**** Supplied records

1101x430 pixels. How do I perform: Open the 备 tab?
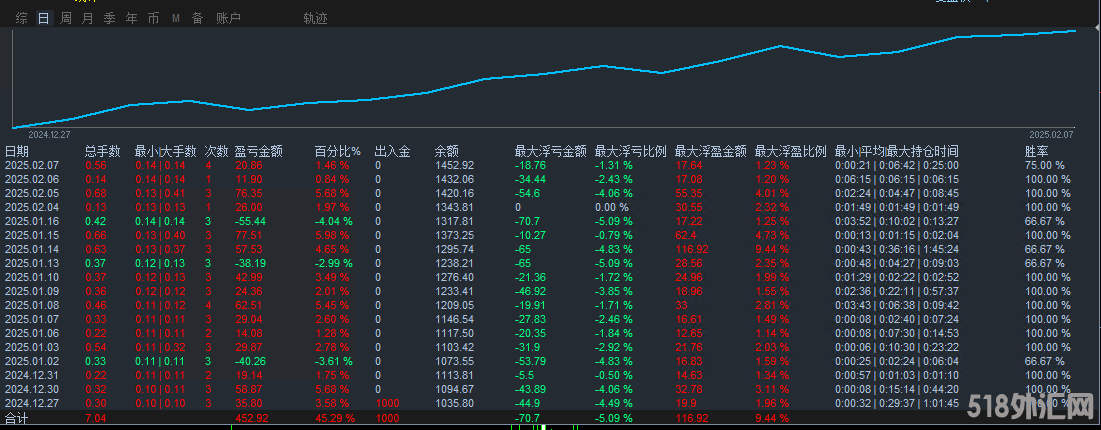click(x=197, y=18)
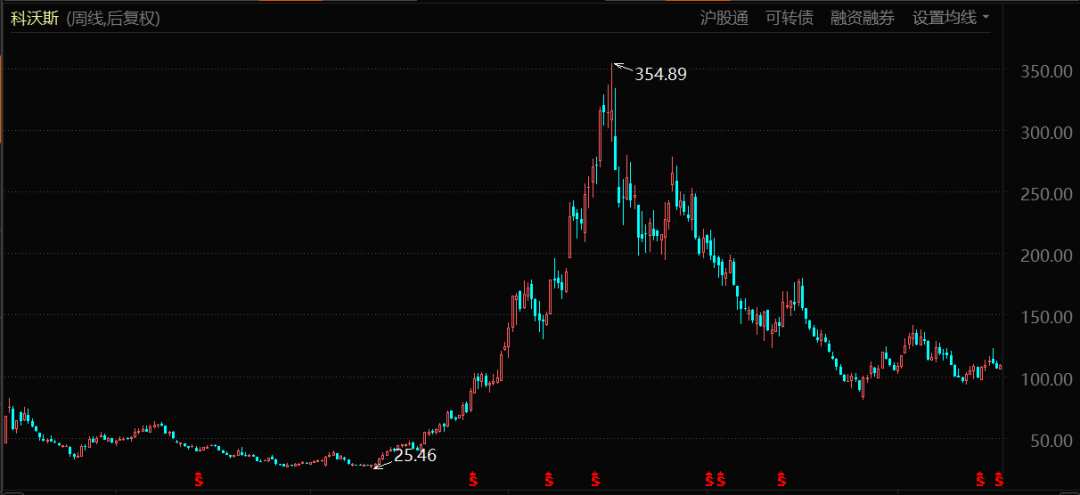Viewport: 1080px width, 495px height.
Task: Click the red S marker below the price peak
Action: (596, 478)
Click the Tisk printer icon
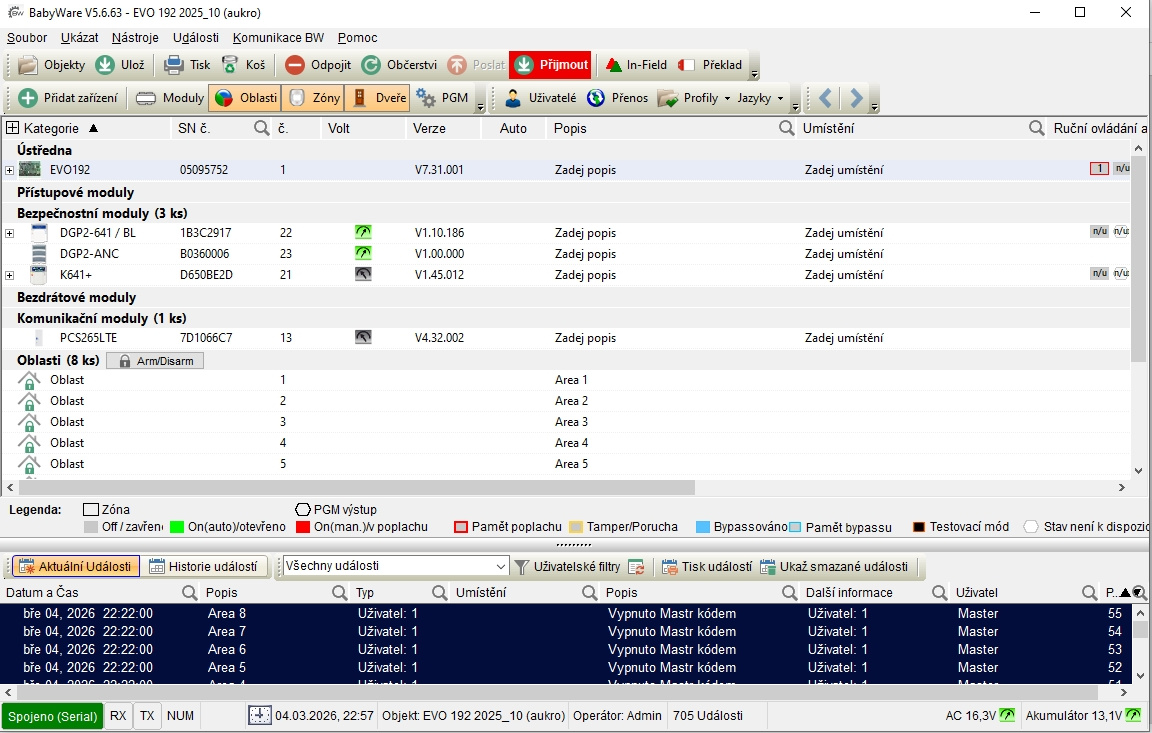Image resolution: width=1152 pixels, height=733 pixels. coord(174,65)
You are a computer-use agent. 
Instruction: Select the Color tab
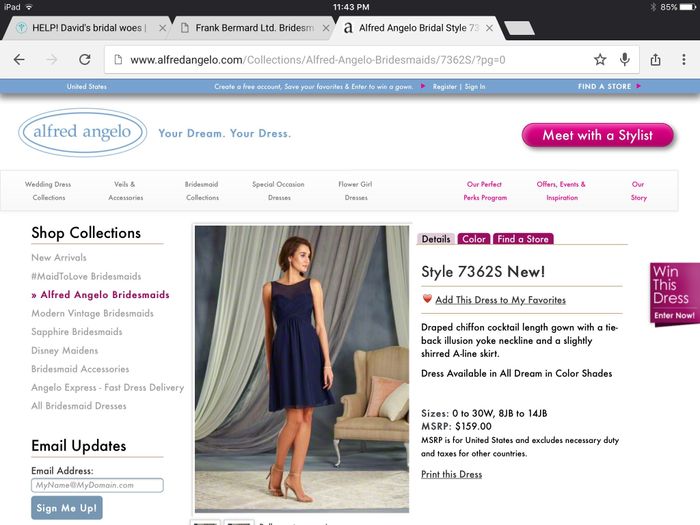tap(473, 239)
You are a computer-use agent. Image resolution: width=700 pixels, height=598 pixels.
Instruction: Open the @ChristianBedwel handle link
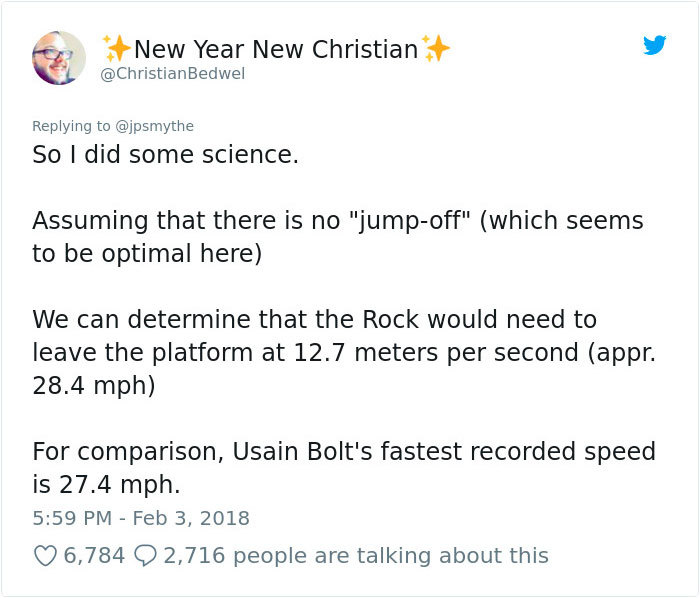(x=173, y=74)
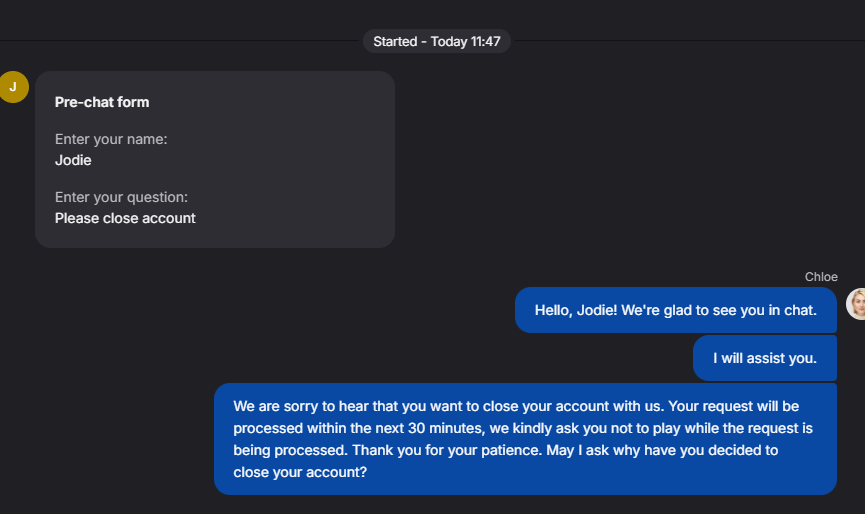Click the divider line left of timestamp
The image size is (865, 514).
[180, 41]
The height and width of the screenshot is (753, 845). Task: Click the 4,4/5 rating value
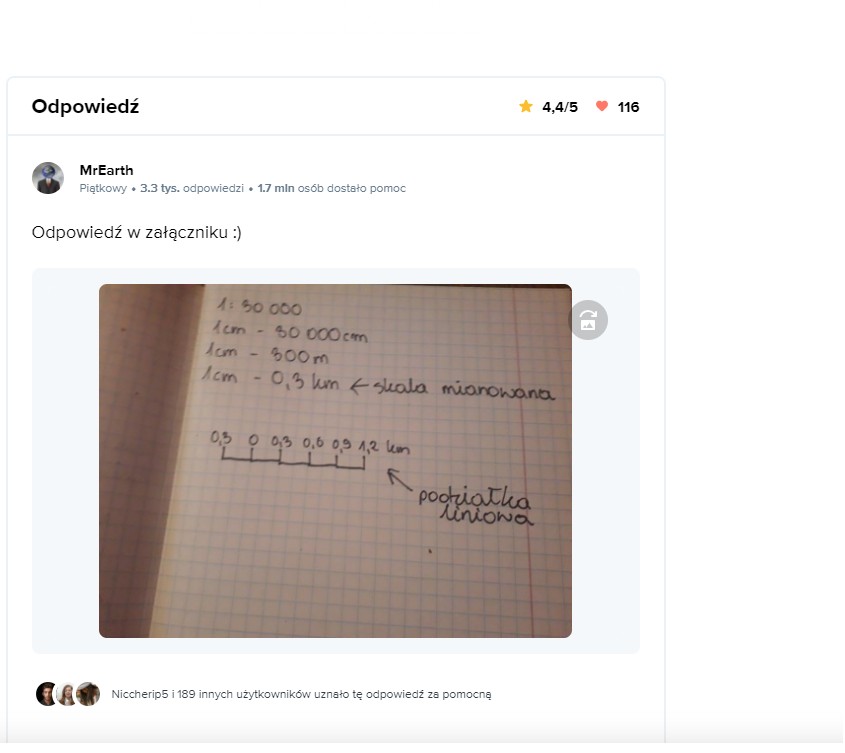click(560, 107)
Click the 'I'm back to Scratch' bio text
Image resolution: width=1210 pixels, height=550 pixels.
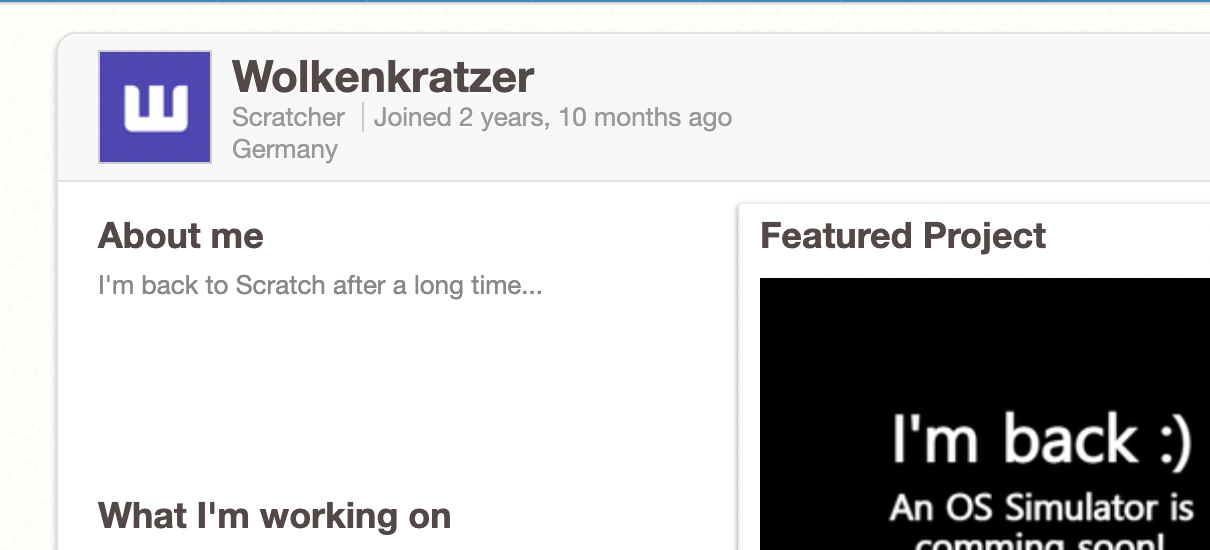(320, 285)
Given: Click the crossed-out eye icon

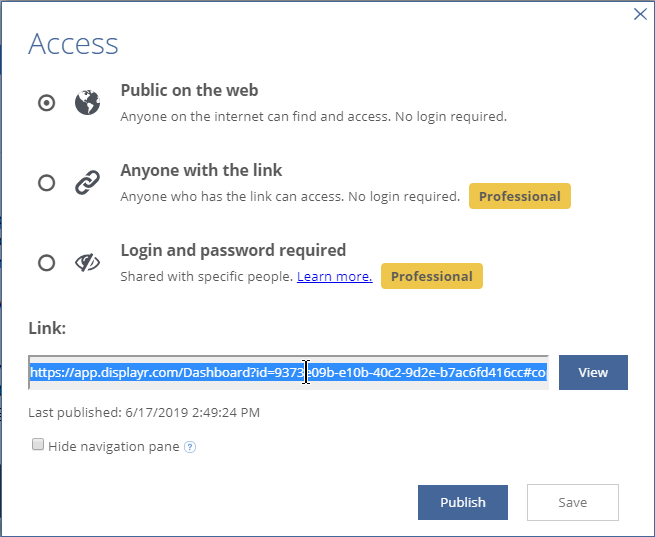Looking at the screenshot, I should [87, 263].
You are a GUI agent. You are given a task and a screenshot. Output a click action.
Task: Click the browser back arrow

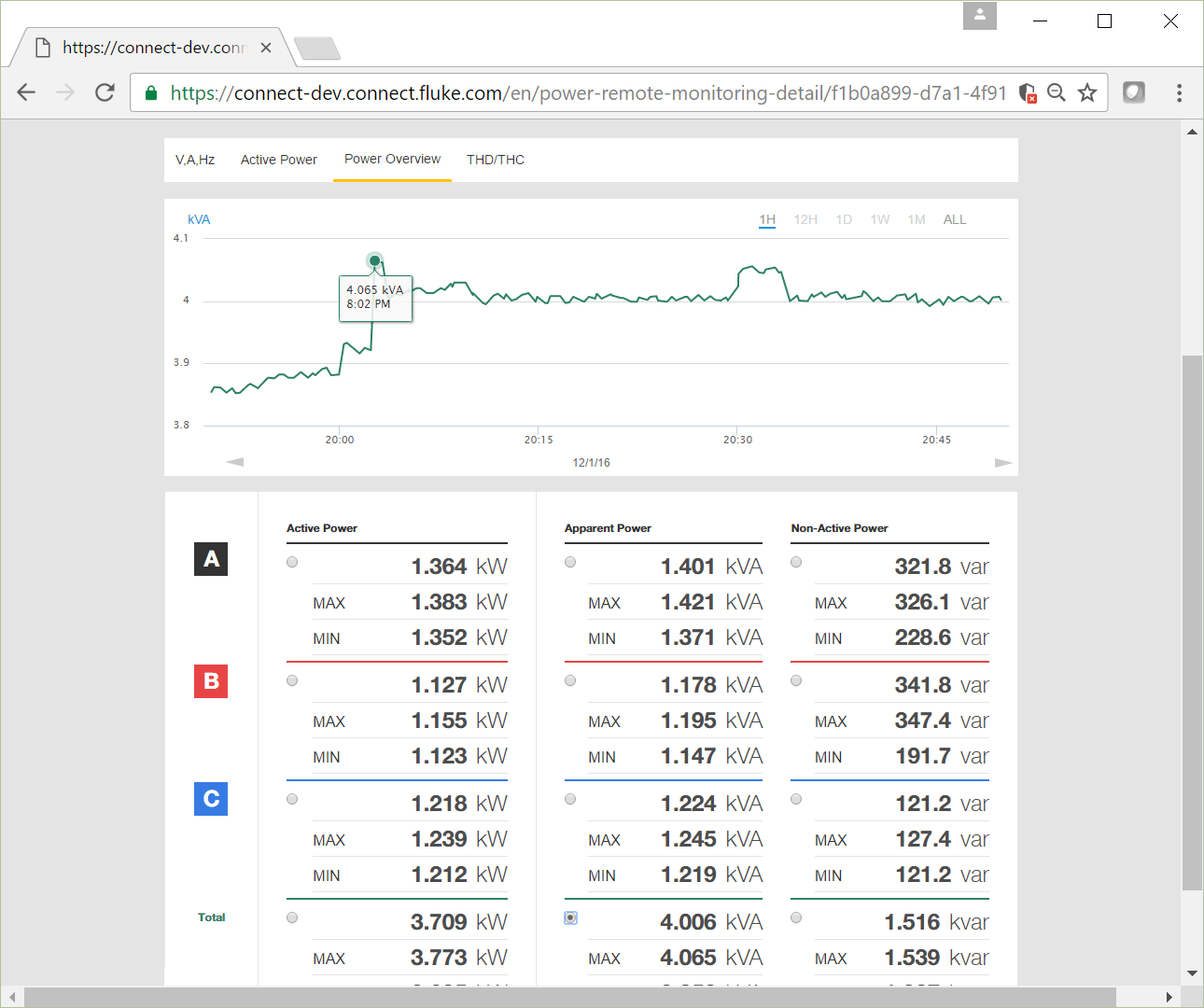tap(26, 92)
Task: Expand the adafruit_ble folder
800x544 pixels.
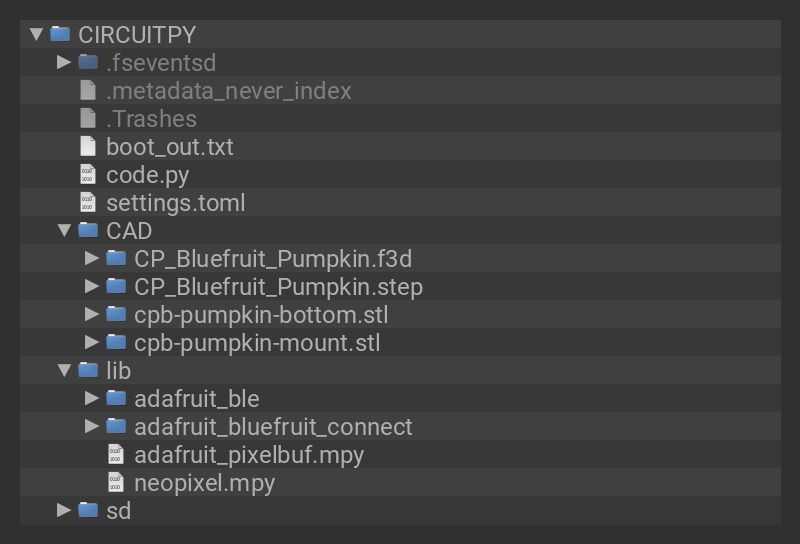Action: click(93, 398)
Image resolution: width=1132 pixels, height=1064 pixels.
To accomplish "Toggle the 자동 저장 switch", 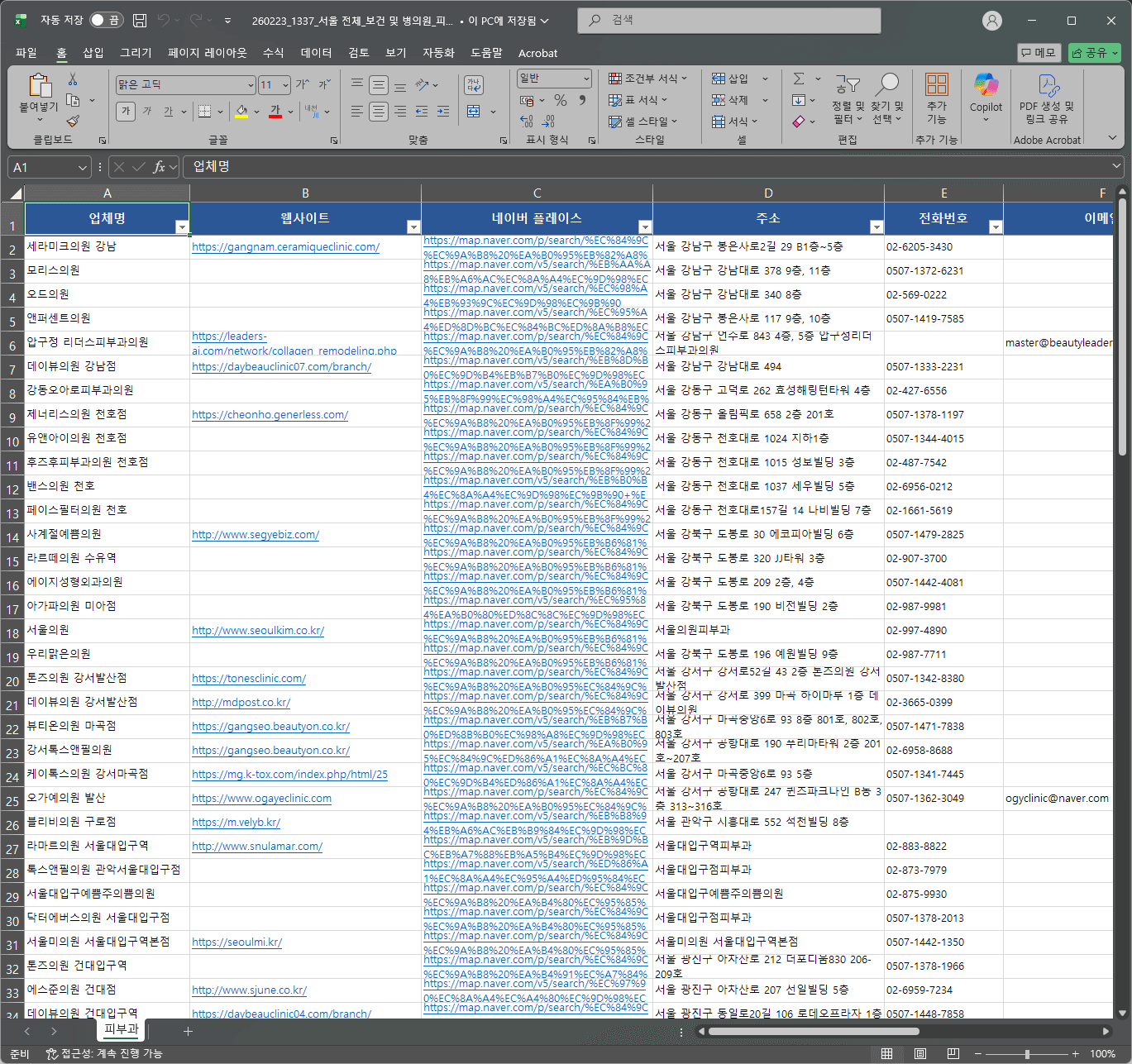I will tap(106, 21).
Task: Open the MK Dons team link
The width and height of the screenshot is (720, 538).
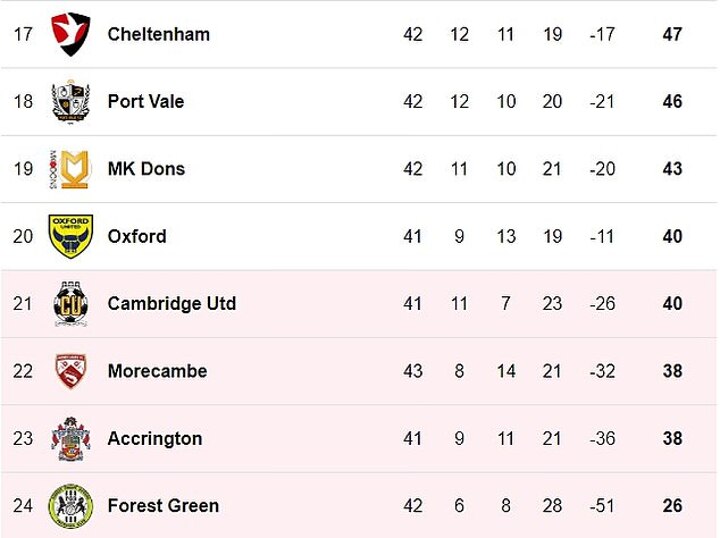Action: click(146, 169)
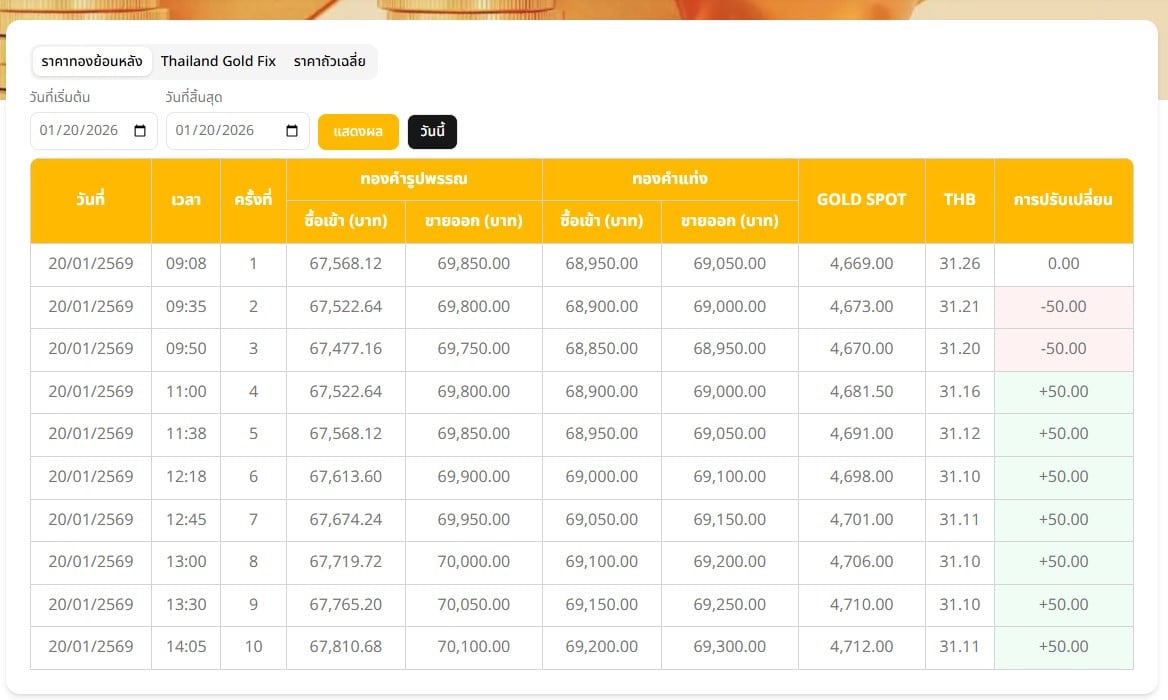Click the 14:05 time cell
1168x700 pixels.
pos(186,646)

********

Print exactly the lines running from the start of the entries above to the line with "You are a computer-use agent. Image", both included; leave out any pictures.

### Expected answer
1101x430 pixels. How do I perform: Open the 备 tab?
click(x=197, y=18)
Viewport: 1080px width, 495px height.
Task: Click the red S marker below the price peak
Action: (596, 478)
Click the Tisk printer icon
Image resolution: width=1152 pixels, height=733 pixels. coord(174,65)
You are a computer-use agent. 
Instruction: Select the Color tab
tap(473, 239)
You are a computer-use agent. Image resolution: width=700 pixels, height=598 pixels.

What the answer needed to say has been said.